Given entries:
□ □ □ □ □

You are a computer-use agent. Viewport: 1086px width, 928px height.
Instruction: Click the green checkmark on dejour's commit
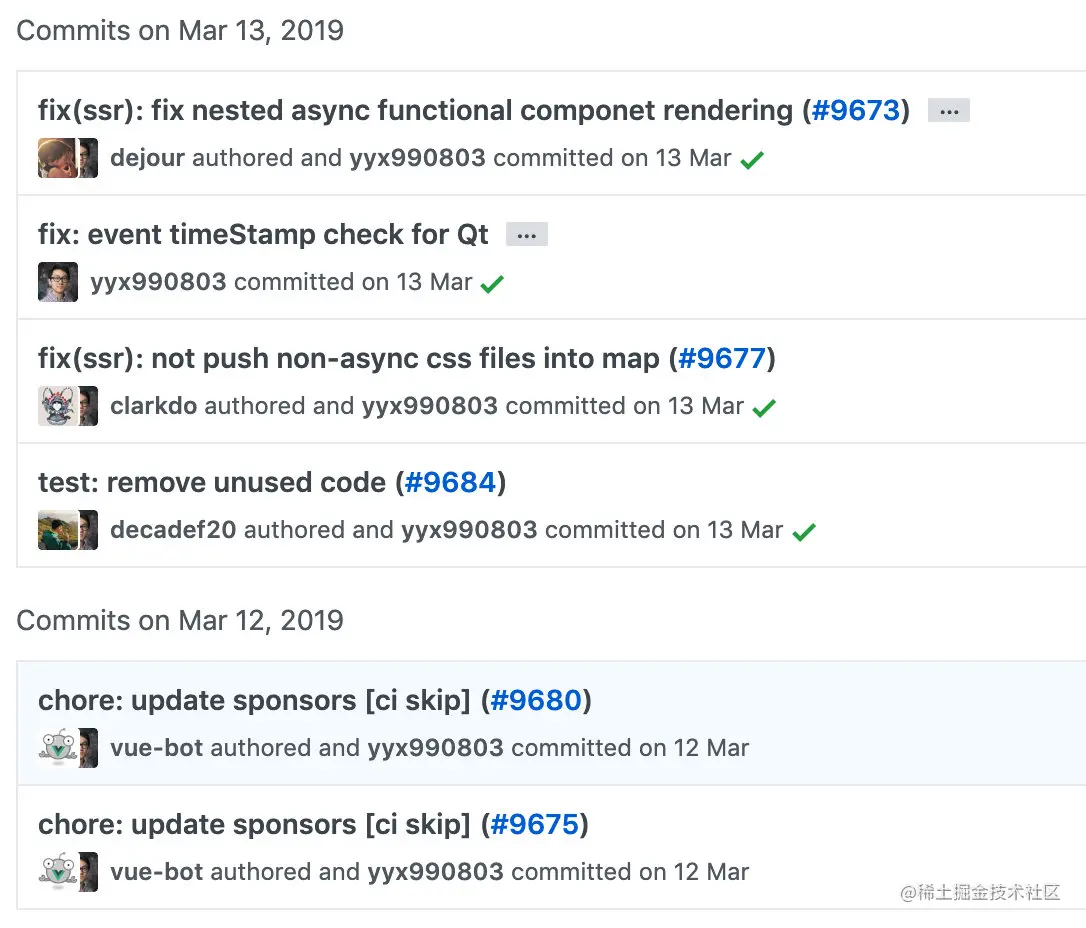point(753,160)
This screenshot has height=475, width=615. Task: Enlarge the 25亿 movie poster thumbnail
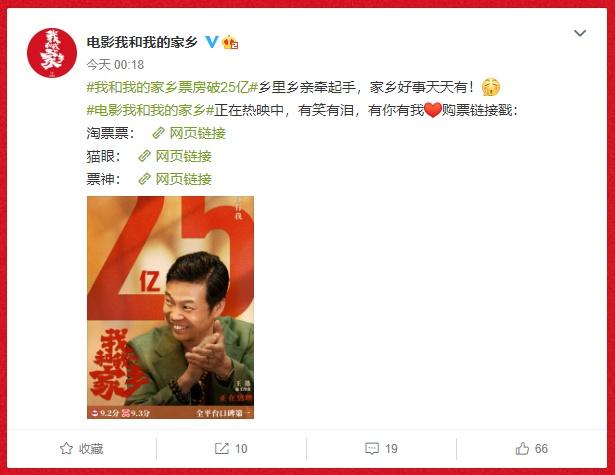(x=170, y=307)
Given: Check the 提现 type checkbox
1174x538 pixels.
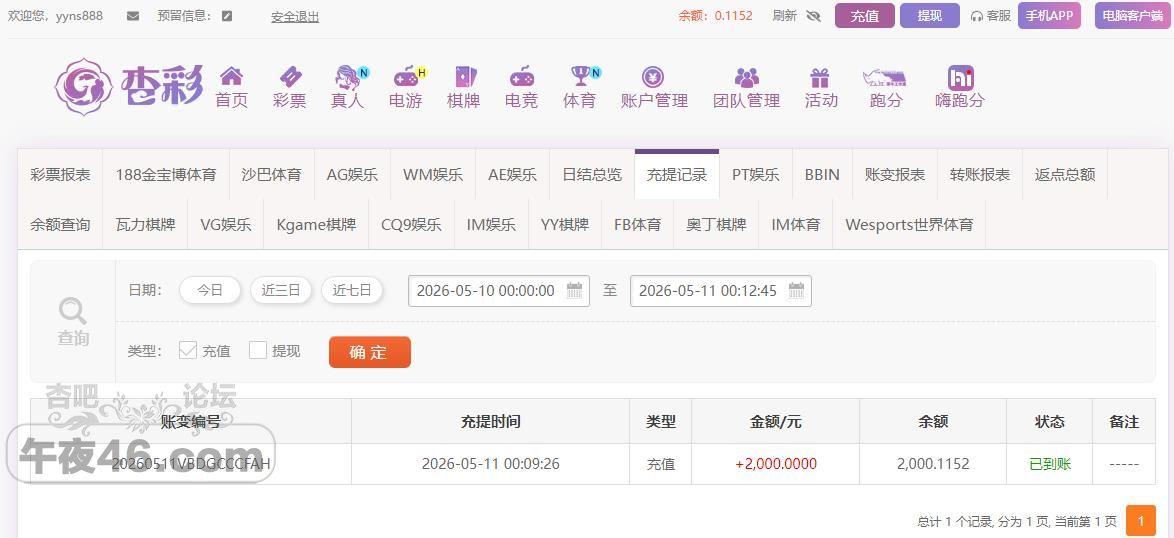Looking at the screenshot, I should pos(258,349).
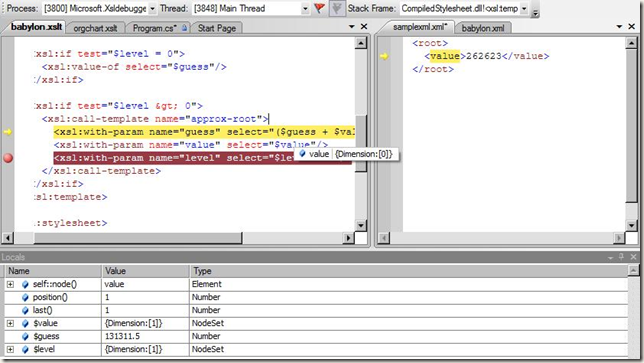This screenshot has height=363, width=644.
Task: Click the grayed-out flag icon beside Stack Frame
Action: pyautogui.click(x=336, y=8)
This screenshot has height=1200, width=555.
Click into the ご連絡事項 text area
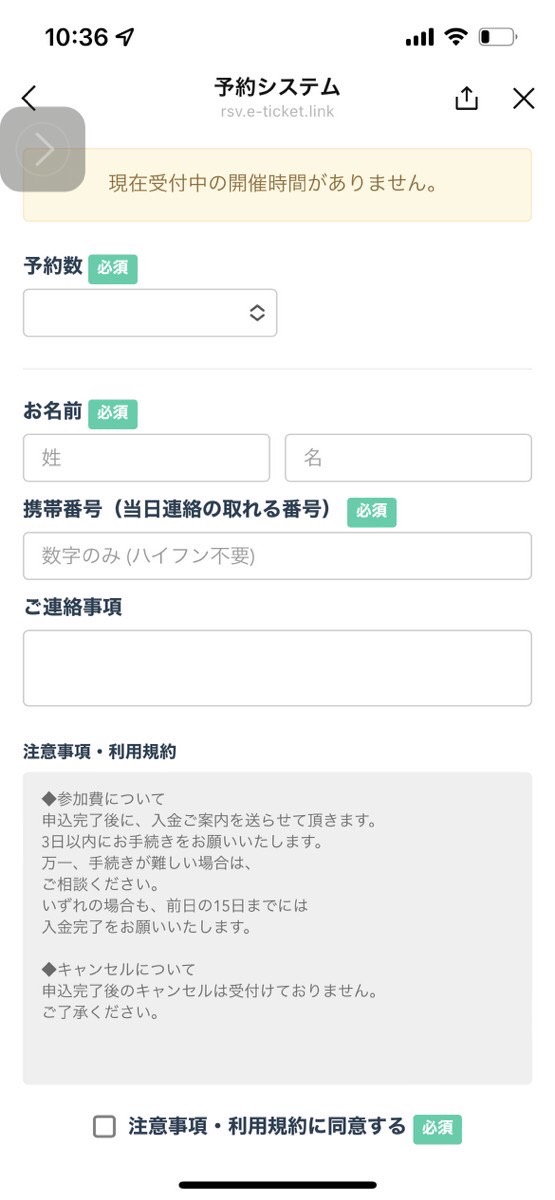point(277,668)
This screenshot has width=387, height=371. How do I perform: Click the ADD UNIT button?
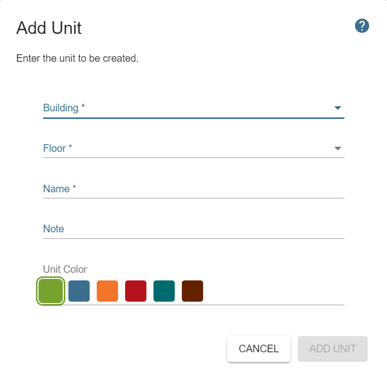[x=333, y=349]
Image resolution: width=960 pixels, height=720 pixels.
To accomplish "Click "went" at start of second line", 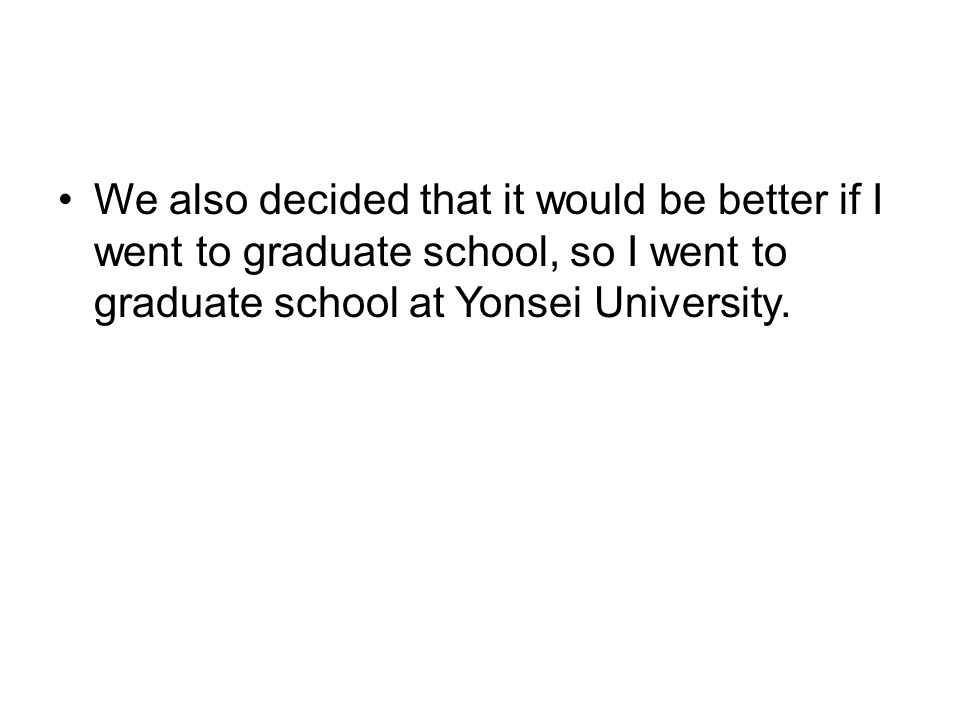I will coord(138,251).
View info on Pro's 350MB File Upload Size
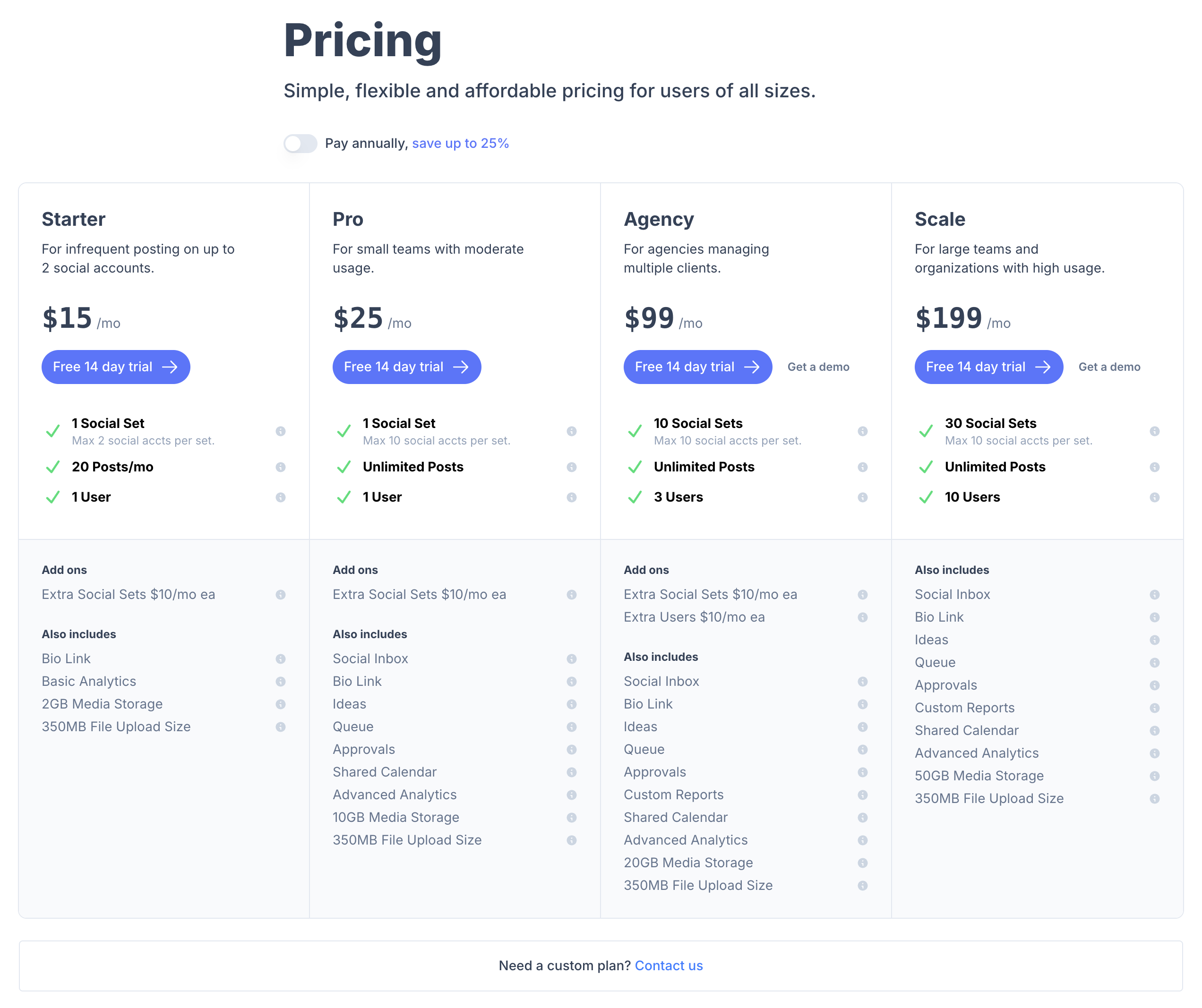1202x1008 pixels. point(572,840)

□ □ □ □ □

Goal of the exercise:
Pictures are to be dropped; the lines from the start of the entries above through the line with "Given: Check the 提现 type checkbox" are to be given again verbatim.

Task answer:
You are a computer-use agent. Viewport: 1086px width, 928px height.
Instruction: Click the green checkmark on dejour's commit
point(753,160)
This screenshot has height=475, width=615. Task: Enlarge the 25亿 movie poster thumbnail
(x=170, y=307)
Given: Check the 提现 type checkbox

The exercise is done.